I find it difficult to descrbie the possibilities of using the search topology as a context defining access, and perhaps scope of information available to searchers. With the map below I attempt to show possible interactions between different users and components of the search network divided between multiple trust boundaries - organisations, units or types of authentication.
The above map with all its elements might be confusing, but rather than explaining it one element at a time, let's look at the specific information flows and, hopefully, the notation and its meaning will become apparent.
Or a flow of a public user authenticated only with a weak identity
A public user can discover and search any publically available data. Somme of that data may be stored centrally, while the others delivered directly from the source services.

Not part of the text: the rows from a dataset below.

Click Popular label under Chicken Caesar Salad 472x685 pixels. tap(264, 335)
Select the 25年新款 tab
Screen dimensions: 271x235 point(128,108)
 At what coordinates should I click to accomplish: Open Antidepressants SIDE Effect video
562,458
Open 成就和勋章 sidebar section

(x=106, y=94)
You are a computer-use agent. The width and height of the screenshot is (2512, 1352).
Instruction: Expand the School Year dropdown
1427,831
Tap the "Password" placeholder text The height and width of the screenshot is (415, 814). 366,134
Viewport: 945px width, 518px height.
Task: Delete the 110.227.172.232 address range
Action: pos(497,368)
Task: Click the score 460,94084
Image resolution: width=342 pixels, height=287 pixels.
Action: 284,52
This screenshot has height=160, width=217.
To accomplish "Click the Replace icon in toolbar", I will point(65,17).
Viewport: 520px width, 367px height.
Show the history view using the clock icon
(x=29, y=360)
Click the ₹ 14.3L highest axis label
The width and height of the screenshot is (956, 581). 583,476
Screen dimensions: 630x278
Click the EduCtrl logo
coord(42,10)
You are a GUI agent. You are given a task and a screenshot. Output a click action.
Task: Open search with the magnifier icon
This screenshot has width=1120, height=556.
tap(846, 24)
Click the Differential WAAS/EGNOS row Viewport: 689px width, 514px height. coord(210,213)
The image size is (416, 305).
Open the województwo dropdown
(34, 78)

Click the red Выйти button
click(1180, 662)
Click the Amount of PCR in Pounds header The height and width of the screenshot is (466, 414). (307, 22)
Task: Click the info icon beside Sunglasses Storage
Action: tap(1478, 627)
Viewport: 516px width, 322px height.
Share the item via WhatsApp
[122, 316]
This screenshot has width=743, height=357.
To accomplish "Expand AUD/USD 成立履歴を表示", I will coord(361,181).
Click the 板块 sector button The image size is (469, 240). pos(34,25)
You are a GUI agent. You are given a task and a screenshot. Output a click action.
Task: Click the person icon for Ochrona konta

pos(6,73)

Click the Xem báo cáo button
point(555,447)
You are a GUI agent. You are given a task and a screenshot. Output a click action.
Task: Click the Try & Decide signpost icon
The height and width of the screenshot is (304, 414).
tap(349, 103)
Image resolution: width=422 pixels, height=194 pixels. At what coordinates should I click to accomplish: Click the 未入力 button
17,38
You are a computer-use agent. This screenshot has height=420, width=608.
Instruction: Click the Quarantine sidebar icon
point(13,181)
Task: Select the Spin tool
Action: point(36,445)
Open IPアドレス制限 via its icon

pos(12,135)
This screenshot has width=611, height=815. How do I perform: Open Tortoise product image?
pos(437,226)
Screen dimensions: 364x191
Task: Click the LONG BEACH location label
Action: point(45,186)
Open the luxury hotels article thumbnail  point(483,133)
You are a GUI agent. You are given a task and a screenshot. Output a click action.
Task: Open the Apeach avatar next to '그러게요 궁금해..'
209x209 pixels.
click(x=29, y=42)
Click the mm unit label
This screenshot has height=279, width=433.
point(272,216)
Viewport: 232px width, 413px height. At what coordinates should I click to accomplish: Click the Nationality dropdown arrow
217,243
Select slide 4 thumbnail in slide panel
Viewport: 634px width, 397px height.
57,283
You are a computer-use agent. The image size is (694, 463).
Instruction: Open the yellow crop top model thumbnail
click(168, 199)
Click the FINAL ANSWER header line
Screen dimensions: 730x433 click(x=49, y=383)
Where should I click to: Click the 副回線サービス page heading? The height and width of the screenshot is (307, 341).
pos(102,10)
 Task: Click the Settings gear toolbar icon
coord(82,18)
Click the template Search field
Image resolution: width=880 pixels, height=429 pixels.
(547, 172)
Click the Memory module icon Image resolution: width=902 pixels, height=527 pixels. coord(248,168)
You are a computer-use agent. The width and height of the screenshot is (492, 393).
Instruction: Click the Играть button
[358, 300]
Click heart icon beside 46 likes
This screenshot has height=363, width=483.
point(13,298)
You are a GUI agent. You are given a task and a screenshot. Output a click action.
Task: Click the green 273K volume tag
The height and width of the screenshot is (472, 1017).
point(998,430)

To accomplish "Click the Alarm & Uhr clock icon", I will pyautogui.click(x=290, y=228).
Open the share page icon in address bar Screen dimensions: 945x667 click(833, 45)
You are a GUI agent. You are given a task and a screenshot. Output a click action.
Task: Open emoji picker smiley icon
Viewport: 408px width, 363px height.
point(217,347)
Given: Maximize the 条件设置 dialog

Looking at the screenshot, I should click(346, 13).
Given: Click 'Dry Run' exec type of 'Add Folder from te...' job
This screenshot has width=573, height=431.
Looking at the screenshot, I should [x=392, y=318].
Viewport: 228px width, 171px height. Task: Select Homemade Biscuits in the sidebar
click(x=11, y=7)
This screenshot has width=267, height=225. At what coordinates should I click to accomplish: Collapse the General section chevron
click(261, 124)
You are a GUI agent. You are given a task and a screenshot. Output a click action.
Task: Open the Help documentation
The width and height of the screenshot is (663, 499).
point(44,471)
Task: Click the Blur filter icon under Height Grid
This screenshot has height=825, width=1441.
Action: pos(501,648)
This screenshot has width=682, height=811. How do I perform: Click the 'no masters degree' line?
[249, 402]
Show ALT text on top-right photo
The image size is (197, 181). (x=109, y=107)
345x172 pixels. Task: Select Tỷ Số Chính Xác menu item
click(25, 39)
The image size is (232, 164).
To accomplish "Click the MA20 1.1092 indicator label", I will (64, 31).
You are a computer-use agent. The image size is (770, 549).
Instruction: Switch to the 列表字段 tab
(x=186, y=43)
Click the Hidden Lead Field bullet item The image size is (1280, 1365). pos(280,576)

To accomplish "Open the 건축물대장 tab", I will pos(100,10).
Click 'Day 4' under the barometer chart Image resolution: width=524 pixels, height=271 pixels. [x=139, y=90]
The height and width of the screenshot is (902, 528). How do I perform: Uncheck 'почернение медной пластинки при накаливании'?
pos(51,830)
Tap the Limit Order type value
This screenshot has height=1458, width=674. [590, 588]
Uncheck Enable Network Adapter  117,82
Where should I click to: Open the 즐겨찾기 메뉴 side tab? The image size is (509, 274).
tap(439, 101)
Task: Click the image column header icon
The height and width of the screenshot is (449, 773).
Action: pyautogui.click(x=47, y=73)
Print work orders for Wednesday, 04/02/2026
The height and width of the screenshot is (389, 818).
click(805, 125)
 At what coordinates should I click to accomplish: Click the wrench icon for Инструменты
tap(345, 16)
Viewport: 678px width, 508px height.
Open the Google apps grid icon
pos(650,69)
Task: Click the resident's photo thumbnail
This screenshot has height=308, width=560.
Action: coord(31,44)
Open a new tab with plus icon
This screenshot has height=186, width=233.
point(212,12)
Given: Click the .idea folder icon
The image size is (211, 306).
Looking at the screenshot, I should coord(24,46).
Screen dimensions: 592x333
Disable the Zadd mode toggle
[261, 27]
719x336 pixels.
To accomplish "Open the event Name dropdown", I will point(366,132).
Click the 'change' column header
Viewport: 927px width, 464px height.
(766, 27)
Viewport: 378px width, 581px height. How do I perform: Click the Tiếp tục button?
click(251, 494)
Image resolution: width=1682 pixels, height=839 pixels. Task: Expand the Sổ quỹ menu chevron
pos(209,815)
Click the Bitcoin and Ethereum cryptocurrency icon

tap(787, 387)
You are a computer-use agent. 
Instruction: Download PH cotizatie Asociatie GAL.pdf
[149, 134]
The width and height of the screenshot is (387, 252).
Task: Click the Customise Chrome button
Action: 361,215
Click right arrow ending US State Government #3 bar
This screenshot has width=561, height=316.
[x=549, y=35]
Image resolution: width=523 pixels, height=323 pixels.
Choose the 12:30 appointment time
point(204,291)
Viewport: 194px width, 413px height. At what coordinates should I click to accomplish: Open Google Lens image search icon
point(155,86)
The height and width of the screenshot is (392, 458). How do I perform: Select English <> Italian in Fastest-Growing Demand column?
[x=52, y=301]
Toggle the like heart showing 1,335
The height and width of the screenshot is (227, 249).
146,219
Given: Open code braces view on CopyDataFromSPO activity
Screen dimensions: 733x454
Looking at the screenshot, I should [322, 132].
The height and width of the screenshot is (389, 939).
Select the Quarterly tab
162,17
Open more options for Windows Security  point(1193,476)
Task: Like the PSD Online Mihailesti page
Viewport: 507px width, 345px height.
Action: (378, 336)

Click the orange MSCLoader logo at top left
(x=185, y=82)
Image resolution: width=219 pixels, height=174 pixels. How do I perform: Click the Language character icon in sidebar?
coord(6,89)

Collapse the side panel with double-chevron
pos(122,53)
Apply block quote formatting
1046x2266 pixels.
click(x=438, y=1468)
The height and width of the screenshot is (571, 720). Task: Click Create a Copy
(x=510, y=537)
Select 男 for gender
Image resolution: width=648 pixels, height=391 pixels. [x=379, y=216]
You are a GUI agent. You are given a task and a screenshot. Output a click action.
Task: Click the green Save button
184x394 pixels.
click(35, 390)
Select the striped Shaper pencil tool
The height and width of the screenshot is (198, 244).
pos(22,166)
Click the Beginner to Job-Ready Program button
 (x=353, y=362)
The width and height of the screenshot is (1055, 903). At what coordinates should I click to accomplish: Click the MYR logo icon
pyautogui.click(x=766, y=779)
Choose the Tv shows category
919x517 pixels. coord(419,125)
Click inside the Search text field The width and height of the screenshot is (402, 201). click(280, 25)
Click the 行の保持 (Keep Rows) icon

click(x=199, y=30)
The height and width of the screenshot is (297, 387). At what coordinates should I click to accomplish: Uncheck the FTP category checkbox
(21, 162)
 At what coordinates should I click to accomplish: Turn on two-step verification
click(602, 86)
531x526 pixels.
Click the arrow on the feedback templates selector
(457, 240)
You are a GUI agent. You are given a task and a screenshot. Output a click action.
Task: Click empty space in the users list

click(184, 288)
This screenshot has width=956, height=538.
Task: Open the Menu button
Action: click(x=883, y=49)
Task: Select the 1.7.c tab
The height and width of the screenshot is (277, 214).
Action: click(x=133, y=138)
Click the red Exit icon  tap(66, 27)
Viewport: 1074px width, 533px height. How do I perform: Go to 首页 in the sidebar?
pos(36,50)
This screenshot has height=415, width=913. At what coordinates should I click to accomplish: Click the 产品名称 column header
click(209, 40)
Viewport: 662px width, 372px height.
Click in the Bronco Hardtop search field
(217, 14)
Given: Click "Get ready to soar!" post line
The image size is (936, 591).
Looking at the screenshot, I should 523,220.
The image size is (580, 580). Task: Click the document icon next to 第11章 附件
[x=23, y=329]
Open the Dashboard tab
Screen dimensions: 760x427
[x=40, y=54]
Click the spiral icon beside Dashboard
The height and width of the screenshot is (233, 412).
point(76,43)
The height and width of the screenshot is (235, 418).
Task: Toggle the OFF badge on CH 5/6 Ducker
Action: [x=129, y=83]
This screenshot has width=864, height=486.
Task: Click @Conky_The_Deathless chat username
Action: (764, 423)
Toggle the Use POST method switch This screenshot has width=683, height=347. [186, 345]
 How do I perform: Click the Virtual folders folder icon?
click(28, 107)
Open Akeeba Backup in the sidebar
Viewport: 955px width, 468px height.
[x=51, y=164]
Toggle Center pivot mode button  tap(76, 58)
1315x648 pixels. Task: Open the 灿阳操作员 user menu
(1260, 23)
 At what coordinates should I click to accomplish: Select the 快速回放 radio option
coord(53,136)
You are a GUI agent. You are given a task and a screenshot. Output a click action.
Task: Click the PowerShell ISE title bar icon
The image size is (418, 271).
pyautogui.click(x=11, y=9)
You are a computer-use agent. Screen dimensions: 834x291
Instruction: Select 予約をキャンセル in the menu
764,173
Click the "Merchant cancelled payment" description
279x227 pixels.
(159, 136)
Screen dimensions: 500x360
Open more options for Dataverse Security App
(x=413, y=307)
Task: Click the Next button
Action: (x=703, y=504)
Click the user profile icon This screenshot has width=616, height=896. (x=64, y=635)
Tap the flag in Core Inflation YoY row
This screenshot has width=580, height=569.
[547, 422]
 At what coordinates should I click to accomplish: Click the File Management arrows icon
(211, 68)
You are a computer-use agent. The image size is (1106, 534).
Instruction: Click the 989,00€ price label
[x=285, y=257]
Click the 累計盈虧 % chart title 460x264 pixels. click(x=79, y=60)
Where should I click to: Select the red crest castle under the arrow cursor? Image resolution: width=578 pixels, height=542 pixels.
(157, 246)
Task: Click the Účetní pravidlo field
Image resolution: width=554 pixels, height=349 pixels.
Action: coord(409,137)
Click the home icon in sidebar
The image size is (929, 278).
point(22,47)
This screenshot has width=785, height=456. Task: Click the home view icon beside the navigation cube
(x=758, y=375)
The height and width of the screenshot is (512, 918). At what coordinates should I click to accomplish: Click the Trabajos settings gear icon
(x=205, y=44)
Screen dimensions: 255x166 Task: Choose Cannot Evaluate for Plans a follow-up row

Each organisation can decide which nodes in their control respond to public requests for data, and which services support those requests.
A flow for a user identified with a government issued digital identity.
A person authenticated by a strong identity provider can access all the publically available data, but also request their information (their personal information, businesses they own and similar).
Each organisation can choose which nodes in their control respond to authenticated public requests and which services support those requests.
The fact that the searcher is part of Organisation A doesn't mean automatically they have access to all of the resources within the organisation. It is possible that some some organisational units restrict access to data their are responsible for.
Organisation B may make some of their resources available to anybody from Organisation A (B1, B8). But that shouldn't prevent searchers in Organisation A to find results in Organisation B already available to the public (B2, B6).
Searching from Unit 2 should result, in this example, in all data within the unit being available (but it could be more selective). The public search results, and those from Organisation B should not change.
Organisation B decided not to connect to the public data, but has a dedicated connection to Unit 2 in Organisation A. This means that any searcher in Unit 3 will be able to find information in A8 as well as most of services in Organisation B. However, users in Organisation B outside of Unit 3 will see only the Organisation B data.